While the TR-808 was fully analogue synthesis-based, the TR-909 combined analogue synthesis with digital sampling. The TR-909 was also notable for being the first MIDI-equipped drum machine. In turn, the TR-909 was succeeded in 1984 by the Roland TR-707, which was entirely based on digital sampling.
Because early drum machines came out before the introduction of MIDI in 1983, several methods were used for having their rhythms synchronized to other electronic devices. The Roland TR-808, released in 1980, used a method of synchronization called DIN-sync, or Sync-24, which could be used to synchronize/control synthesizers and other music equipment via the Digital Control Bus interface. The Oberheim DMX, released in 1981, came with a feature allowing it to be synchronized to its proprietary Oberheim Parallel Buss interfacing system.
In June 1981, Roland Corporation founder Ikutaro Kakehashi proposed the concept of standardization between different manufacturers' instruments as well as computers, to Oberheim Electronics founder Tom Oberheim and Sequential Circuits president Dave Smith. In October 1981, Kakehashi, Oberheim and Smith discussed the concept with representatives from Yamaha, Korg and Kawai. In 1983, the MIDI standard was unveiled by Kakehashi and Smith.
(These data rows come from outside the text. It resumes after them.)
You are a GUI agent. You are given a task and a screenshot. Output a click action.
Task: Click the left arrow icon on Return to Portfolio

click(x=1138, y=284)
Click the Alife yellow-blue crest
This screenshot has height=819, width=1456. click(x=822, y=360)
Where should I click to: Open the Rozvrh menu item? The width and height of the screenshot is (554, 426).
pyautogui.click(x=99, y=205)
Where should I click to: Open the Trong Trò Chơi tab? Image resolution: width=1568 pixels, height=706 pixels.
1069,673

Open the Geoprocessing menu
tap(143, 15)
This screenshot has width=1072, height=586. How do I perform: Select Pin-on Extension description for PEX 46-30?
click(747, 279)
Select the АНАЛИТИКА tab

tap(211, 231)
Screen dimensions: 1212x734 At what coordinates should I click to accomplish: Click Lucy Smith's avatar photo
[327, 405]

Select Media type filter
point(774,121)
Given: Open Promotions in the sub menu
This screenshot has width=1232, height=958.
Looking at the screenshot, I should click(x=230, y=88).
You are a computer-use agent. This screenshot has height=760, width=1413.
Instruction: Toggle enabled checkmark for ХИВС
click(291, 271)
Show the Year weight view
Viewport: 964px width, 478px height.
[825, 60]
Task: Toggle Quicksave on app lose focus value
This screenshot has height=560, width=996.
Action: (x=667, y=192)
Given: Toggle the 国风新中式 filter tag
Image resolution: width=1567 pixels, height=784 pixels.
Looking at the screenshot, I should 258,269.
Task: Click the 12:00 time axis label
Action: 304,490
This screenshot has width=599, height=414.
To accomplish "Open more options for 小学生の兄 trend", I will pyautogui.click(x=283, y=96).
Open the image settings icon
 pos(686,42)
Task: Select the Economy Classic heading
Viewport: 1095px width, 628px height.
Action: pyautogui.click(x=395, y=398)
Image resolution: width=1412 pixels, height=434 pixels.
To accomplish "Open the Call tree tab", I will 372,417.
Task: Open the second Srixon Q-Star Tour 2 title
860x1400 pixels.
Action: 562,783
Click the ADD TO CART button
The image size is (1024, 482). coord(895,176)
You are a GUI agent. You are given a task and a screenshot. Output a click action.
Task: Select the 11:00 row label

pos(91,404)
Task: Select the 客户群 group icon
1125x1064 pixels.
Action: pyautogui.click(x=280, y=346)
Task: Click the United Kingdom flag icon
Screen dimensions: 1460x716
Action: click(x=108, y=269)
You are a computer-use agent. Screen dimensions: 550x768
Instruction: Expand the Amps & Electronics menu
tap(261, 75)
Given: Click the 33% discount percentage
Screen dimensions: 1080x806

The first drum machine to use the MIDI standard was the Roland TR-909, released in 1983. Since its introduction, MIDI has remained the musical instrument industry standard interface through to the present day.
By the year 2000, standalone drum machines became much less common, being partly supplanted by general-purpose hardware samplers controlled by sequencers (built-in or external), software-based sequencing and sampling and the use of loops, and music workstations with integrated sequencing and drum sounds. TR-808 and other digitized drum machine sounds can be found in archives on the Internet. However, traditional drum machines are still being made by companies such as Roland Corporation (including under the name Boss), Zoom, and Korg.
There are percussion-specific sound modules that can be triggered by pickups, trigger pads, or through MIDI. These are called drum modules; the Alesis D4 and Roland TD-8 are popular examples. Unless such a sound module also features a sequencer, it is, strictly speaking, not a drum machine.
Programming of drum machines are varied by the products. On most products, it can be done in real time: the user creates drum patterns by pressing the trigger pads as though a drum kit were being played; or using step-sequencing: the pattern is built up over time by adding individual sounds at certain points by placing them, as with the TR-808 and TR-909, along a 16-step bar. For example, a generic 4-on-the-floor dance pattern could be made by placing a closed high hat on the 3rd, 7th, 11th, and 15th steps, then a kick drum on the 1st, 5th, 9th, and 13th steps, and a clap or snare on the 5th and 13th. This pattern could be varied in a multitude of ways to obtain fills, break-downs and other elements that the programmer sees fit, which in turn could be sequenced with song-sequence — essentially the drum machine plays back the programmed patterns from memory in an order the programmer has chosen. The machine will quantize entries that are slightly off-beat in order to make them exactly in time.
If the drum machine has MIDI connectivity, then one could program the drum machine with a computer or another MIDI device.